Screenshot grounding data
┄┄┄┄┄┄┄┄┄┄┄┄┄┄┄┄┄┄┄┄

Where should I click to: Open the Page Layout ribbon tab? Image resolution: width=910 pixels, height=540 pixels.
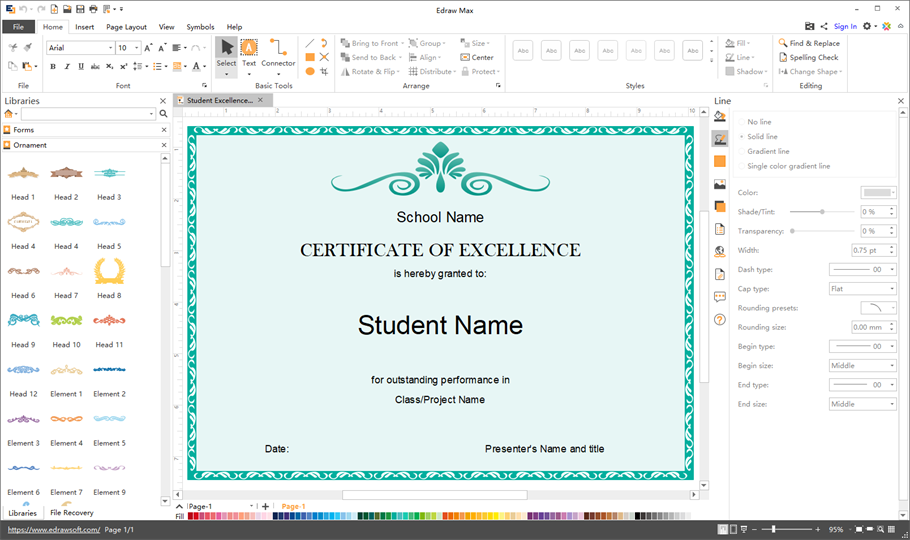126,27
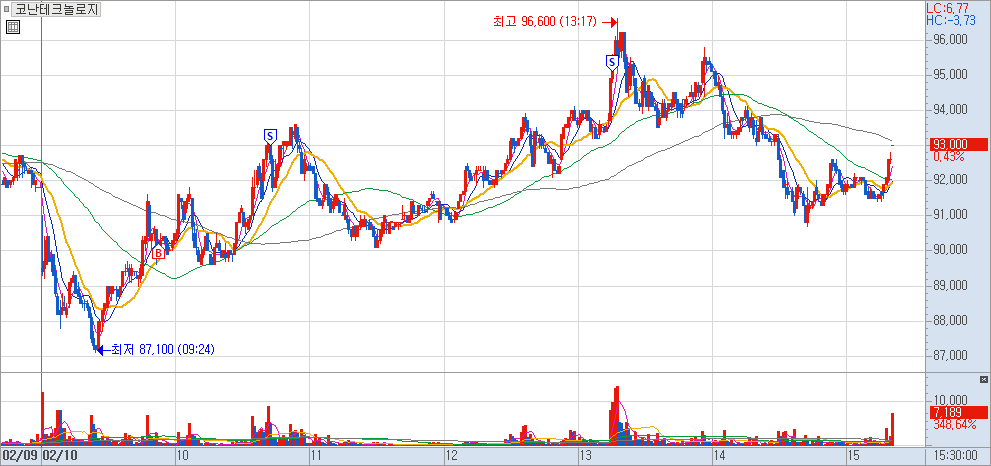Click the 02/09 date on time axis
Image resolution: width=991 pixels, height=466 pixels.
click(x=19, y=455)

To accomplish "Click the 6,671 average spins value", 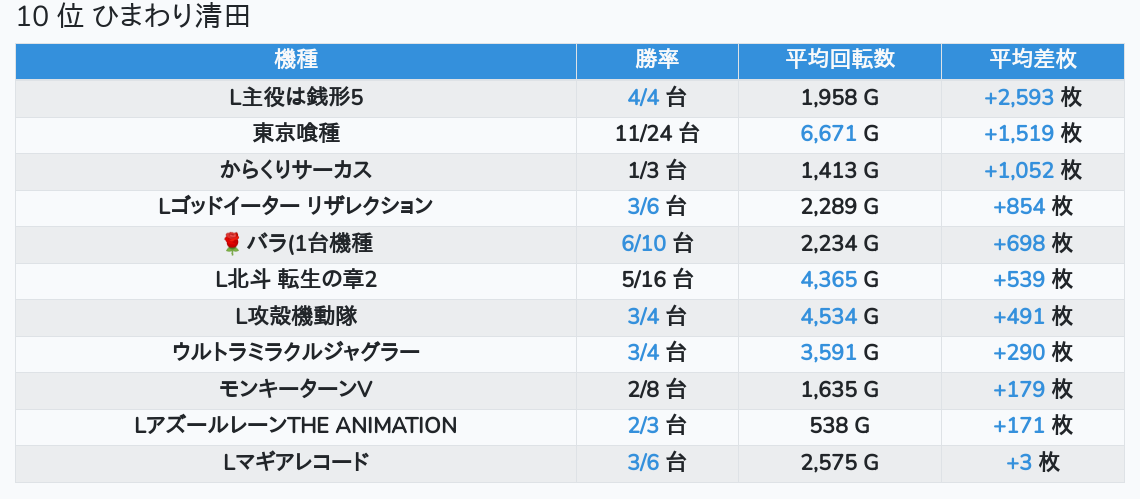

┄┄┄┄┄┄┄┄┄┄┄┄┄┄┄┄┄┄┄┄

▶ Exercise description
Leaving the pictures aside, write out the entries above exactly.

▶ Finished exercise
Where should I click to: Open the Page Layout ribbon tab? Image resolution: width=910 pixels, height=540 pixels.
126,27
Click the 02/09 date on time axis
Image resolution: width=991 pixels, height=466 pixels.
click(x=19, y=455)

To accomplish "Click the 6,671 average spins value", 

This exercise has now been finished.